** WORK INSTRUCTION **
Copy the entries below exactly; any picture among them should be left out.

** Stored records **
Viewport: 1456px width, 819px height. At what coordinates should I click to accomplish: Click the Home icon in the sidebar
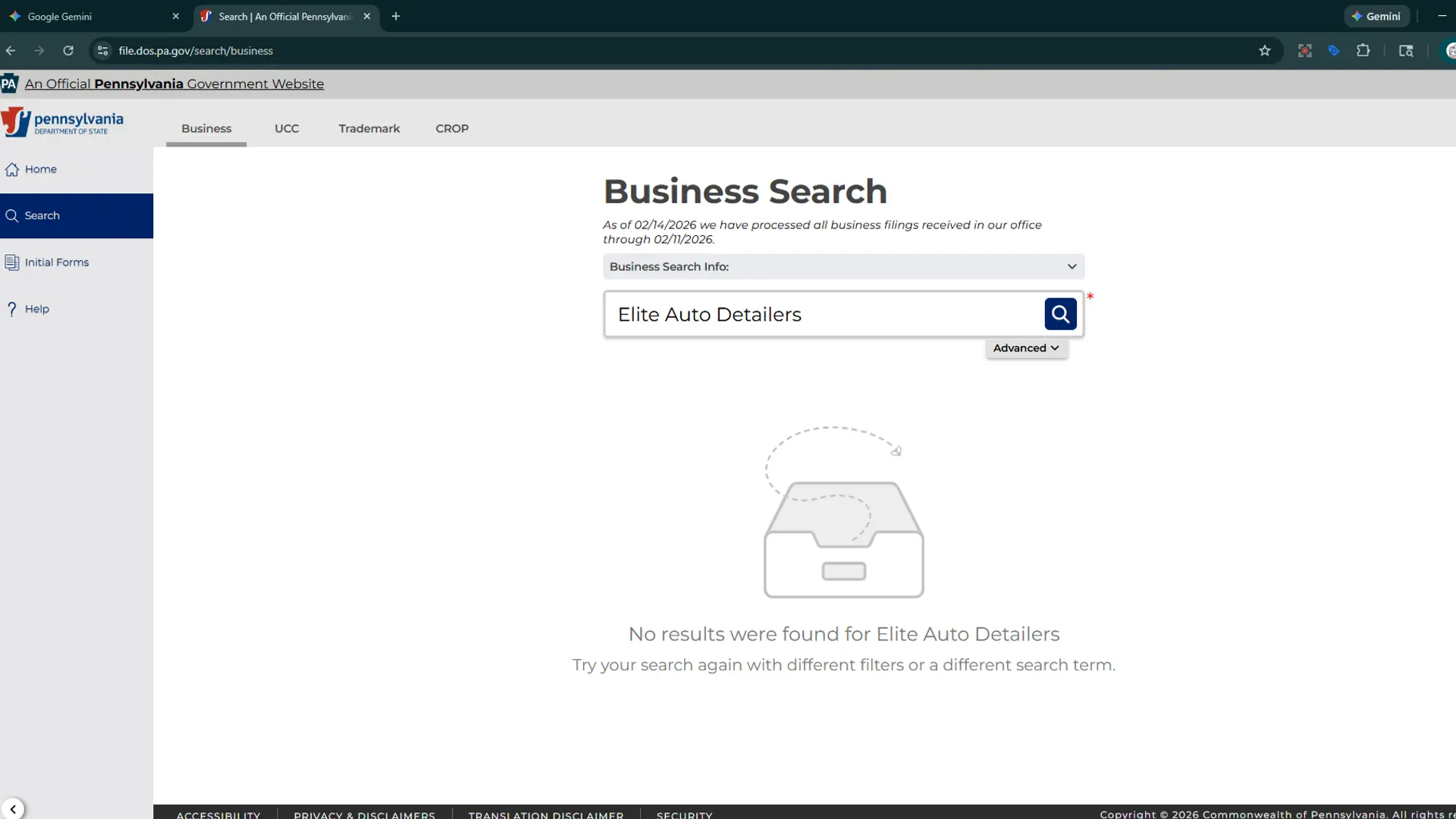tap(12, 169)
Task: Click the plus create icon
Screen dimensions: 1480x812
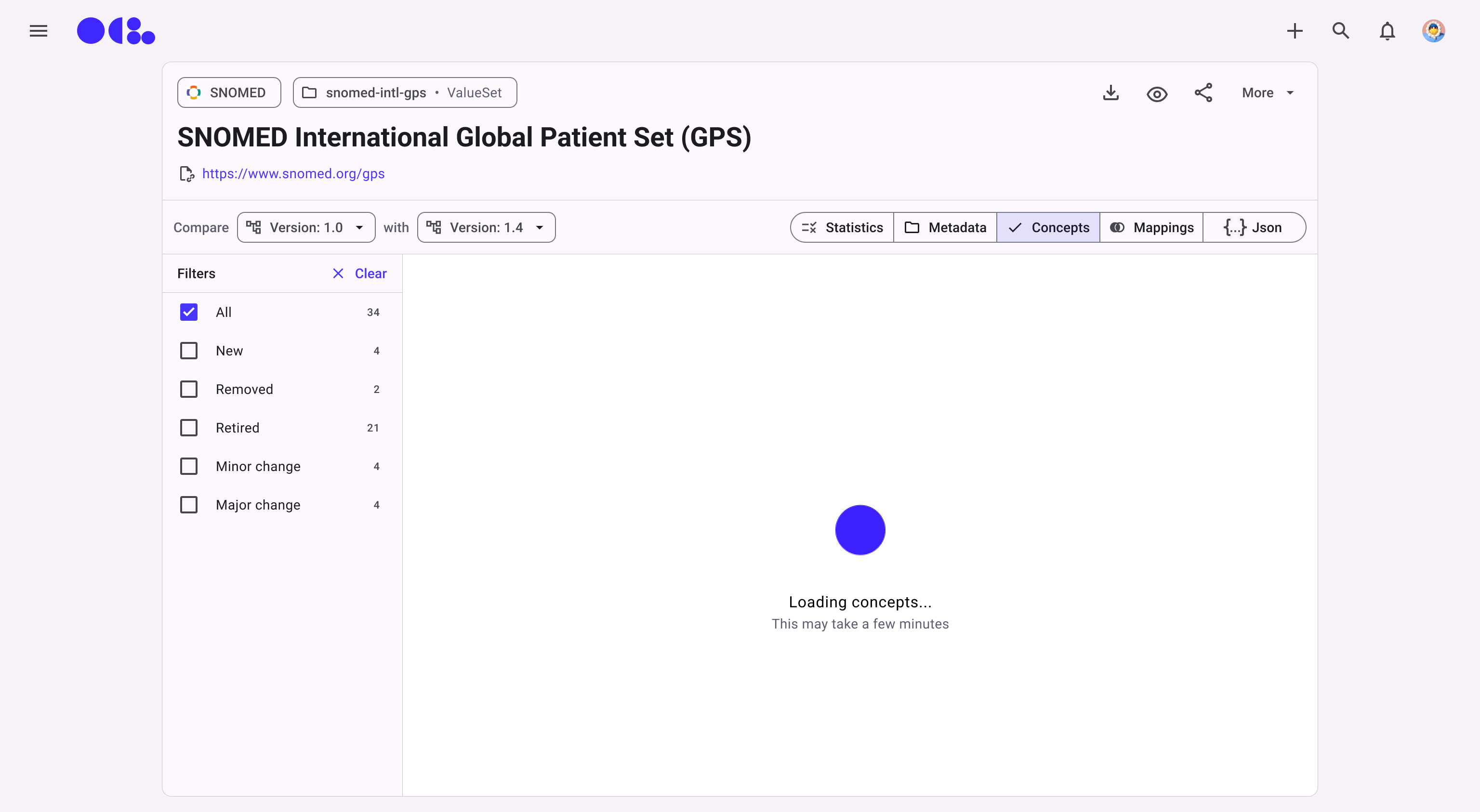Action: coord(1295,31)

** EXERCISE SOLUTION **
Viewport: 1456px width, 819px height. At what coordinates should I click to accomplish: Click the Home icon in the sidebar
tap(12, 169)
Task: Click the plus create icon
Screen dimensions: 1480x812
Action: coord(1295,31)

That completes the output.